NO1中融合蛋白的氨基酸序列加以修飾，如插入，缺失，突變某個或某些氨基酸而得到的序列，只要基本保持原分子的生物活性即可。換句話說，也可以使用采用其氨基酸序列大體上與序列表SEQ?ID?NO1中融合蛋白氨基酸序列相同的蛋白，即使用氨基酸序列具有大于等于90％序列同一性的變體或其功能性片段。

本領域普通技術人員知曉，所述S-TP508可以通過基因重組表達的方法或者化學合成的方法制備。在本發明中，所述S-TP508是通過基因工程重組表達的方法獲得的。

在本發明的一個實施方案中，通過如下方法獲得S-TP508，包括如下步驟：

1)表達載體的構建

依據已知S-TP508氨基酸序列(SEQ?ID?NO：1)，選用大腸桿菌偏好密碼子全基因合成目的基因序列，同時在相應于所編碼的氨基酸序列之N末端和C末端加上限制性酶切位點，得到S-TP508的核酸序列。再分別將如上述制備的目的基因序列以及篩選質粒pBSK用限制性內切酶處理好，經計算各樣品濃度后按一定摩爾比加入T4連接體系。經轉化、篩選成功的重組子。

用限制性酶切下目的基因，再將該基因與用限制性酶處理好的本研究所質粒pGM(該質粒為卡那霉素抗性篩選標記，能大量表達GST類融合蛋白，為本研究所構建)連接，經篩選得到正確地重組子。

2)目的蛋白的表達及分離純化

將如上述所得重組子轉化到表達宿主菌，經表達篩選出高表達基因工程菌，然后經發酵，得到目的蛋白高表達的工程菌。高壓均質機破碎細菌并離心得到含目的前體蛋白上清液，將上清液上樣到GST親和柱上，洗脫目的前體蛋白并用蛋白酶酶切后，再將樣品通過陰離子柱進一步純化，使得最終蛋白純度大于98％的終產物。

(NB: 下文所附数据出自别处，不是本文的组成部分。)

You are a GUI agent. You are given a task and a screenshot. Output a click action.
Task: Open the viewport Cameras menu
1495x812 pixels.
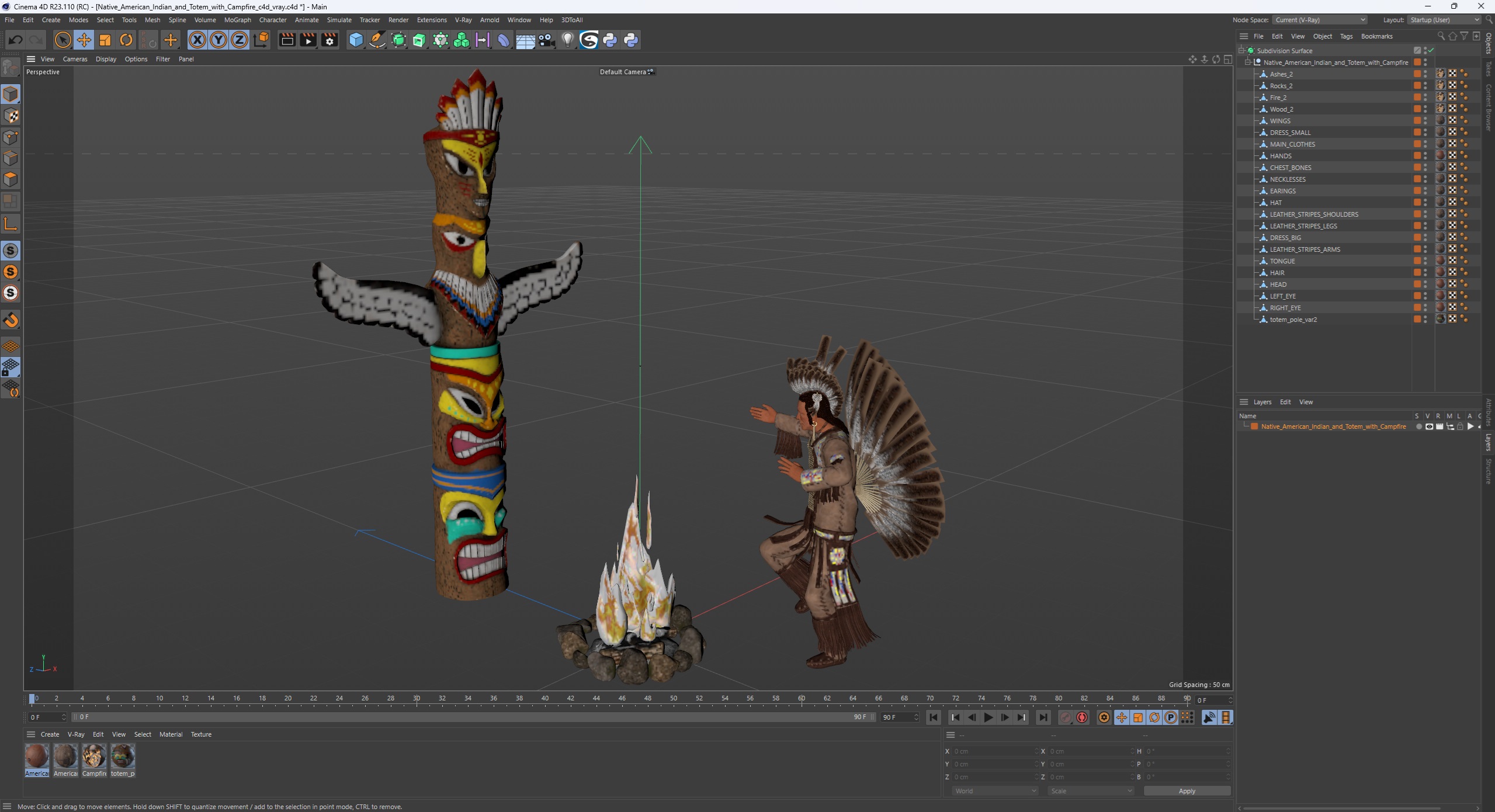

本發明的另一方面，涉及一種藥物組合物，其含有本發明所述的S-TP508，以及任選的藥物上可接受的載體。

在本發明知，術語“藥物上可接受的”意味著制藥領域公認的可用于動物，更特別的是可用于人的。術語“載體”指稀釋劑、佐劑(例如(完全或不完全)弗氏佐劑)、賦形劑、或用于容納或施用治療劑的介質。